Una breve demostración de lo que sentían los demás hacia mí y muy bien traída al caso. Pero ya hacía mucho tiempo que no trataba de engañar a nadie, eran los demás los que se engañaban suponiendo que yo era la imagen que querían de mí y no la que realmente era.
Tú antes no eras así... (Ahora me recuerda a una versión mainstream del mítico "tú antes molabas").

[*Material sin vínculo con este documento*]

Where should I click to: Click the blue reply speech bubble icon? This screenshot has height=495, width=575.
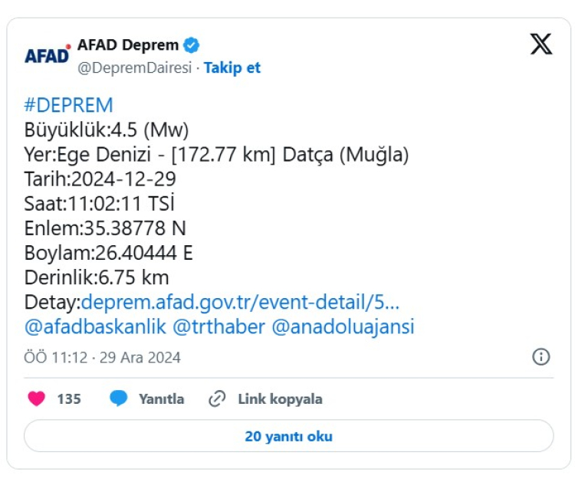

Debo (y además quiero) hacer una mención especial a todas esas personas que en alguna ocasión dedicaron un minuto de su vida para interesarse por la mía. Frases como: "No eres más que una ladilla"; "lo que quieres es vivir del cuento"; "solo eres una vaga"; "no creo que encuentres a nadie que soporte tus neuras"; "deja de vivir de tus padres y ponte a trabajar"; "ya aburres mucho siempre con la misma historia"; "eso todo te lo has provocado tú sola"; "lo único que pasa es que no te esfuerzas por nada" o incluso el mitiquísmo "eso saliendo se te quita", no son apenas nada con lo que podría llegar a escribir aquí. Lo único que os puedo desear desde mi humilde persona es un puntito más de comprensión y uno menos (¡o un par, que la vida son dos días!) a la hora de prejuzgar a alguien. No provocará milagros, pero seguro que así lograréis tener una personalidad algo más equilibrada.
A día de hoy el diagnóstico es un Síndrome de Asperger (S.A., Aspie, la discapacidad o síndrome invisible, TEA (Trastorno del Espectro Autista), autismo de alto funcionamiento, autismo leve, etiqueta...) y depresión, aunque para mí este último, pobre, ha sido totalmente restado de importancia al corroborar el otro primero. Ahora, ¡por fin!, dejé de tratar de entender a la gente, para intentar empezar a entenderme a mí misma. Ahora siento que soy yo quien siente que los demás son los diferentes. Y entiendo muchas cosas. Y muchas otras no. Básicamente porque en realidad nada a cambiado.
Para mis padres (y mi familia) seré la misma que fui siempre. Quien me aceptó como era desde el principio, sólo tendrá de más el nombre de la etiqueta. De quien no me aguantaba antes, no espero ahora un trato de favor, sigo siendo aquella misma persona.
Y para el resto, esto tan sólo es un prólogo sobre quien siempre fui y nunca antes conté.